“Whoever was tortured, stays tortured”

I’d like to draw attention to – and recommend — “Living with the Enemy,” an essay by Susie Linfield, which applies the ideas of Holocaust survivor Jean Améry to the current challenge of reconciliation in Rwanda. (It appeared in today’s Arts and Letters Daily, my Safari homepage.)

She begins,

“Reconciliation” has become a darling of political theorists, journalists, and human-rights activists, especially as it pertains to the rebuilding of postwar and post-genocidal nations. Nowhere is this more so than in the case of Rwanda. Numerous books and articles on the topic—some, though not all, inspired by Christian teachings—pour forth. It can plausibly be argued, of course, that in Rwanda—and in other places, like Sierra Leone and the Balkans, where victims and perpetrators must live more or less together—reconciliation is a political necessity. Reconciliation has a moral resonance, too; certainly it is far better than endless, corpse-strewn cycles of revanchism and revenge. Yet there is sometimes a disturbing glibness when outsiders tout the wonders of reconciliation, as if they are leading the barbarians from darkness into light…

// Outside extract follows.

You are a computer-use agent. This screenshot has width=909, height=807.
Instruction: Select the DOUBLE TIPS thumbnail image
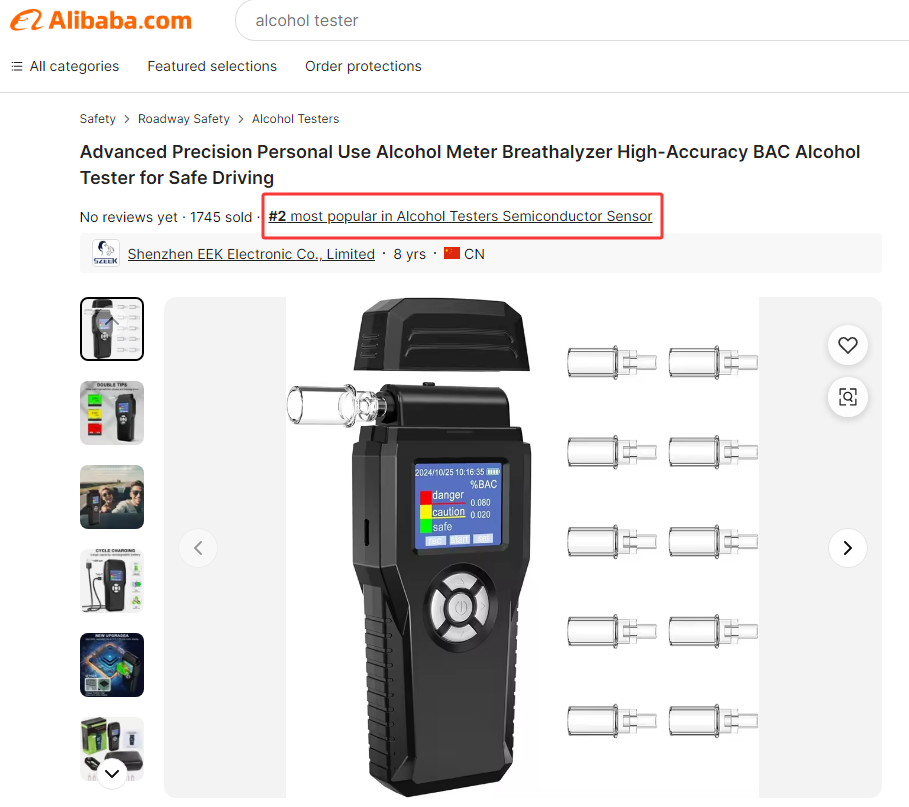pos(112,413)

Linfield discusses Améry’s writings, then draws on the trilogy of Jean Hatzfeld (which I reviewed here and in three subsequent posts last March), as well as the work of Primo Levi and photographer Jonathan Torgovnik to remind that “whoever was tortured, stays tortured.”

There’s much that could be said about forgiveness and reconciliation that’s not the least bit glib, but of course Linfield is right. The way we inevitably go at it, in our hopes for — and advice to — others whose torments we have not shared, never mind understood, is too quick. We like happy endings, and the sooner the happier. Linfield’s essay slows our expectations. It challenges our minds about what’s really at stake in a lasting reconciliation.

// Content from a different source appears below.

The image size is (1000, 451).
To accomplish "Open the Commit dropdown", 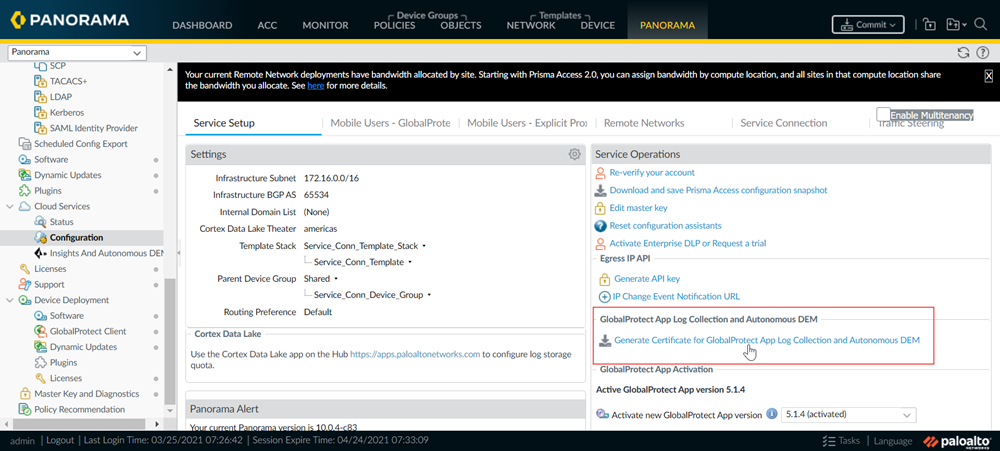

Living, speaking, side by side (Rwanda 4)

(To conclude the series on Jean Hatzfeld’s books on the Rwandan genocide.)

In the Nyamata district of Rwanda, many Tutsis trying to escape Hutu killers during the Rwandan genocide of 1994 hid in the mud and foliage of papyrus swamps. Those who fled to the much less dense Kayumba forest had to rely on running for their lives. Said one,

When the killers seemed to be upon us, we’d scatter in all directions to give everyone a chance: basically, we adopted the antelope’s strategy.

In this his third book on the genocide, French journalist Jean Hatzfeld adopts some of that same “scattering” strategy to give us a sense of what life is like now, some 15 years later, for both survivors and perpetrators, once again occupying the same hills and towns. What I mean is, Hatzfeld tells one story with this perspective, and then another from that, describing one scene after another, until you feel that you’ve not stood in one spot with only one notion of things, but run about to many places and heard many. “Traces and encounters,” Hatzfeld calls them, as he picks up with many of the same people we heard from in his earlier two books, except that killers and survivors will now appear in the same book, side by side. Continue reading

The survivors speak (Rwanda 3)

(To continue the series on Jean Hatzfeld’s books on the Rwandan genocide.)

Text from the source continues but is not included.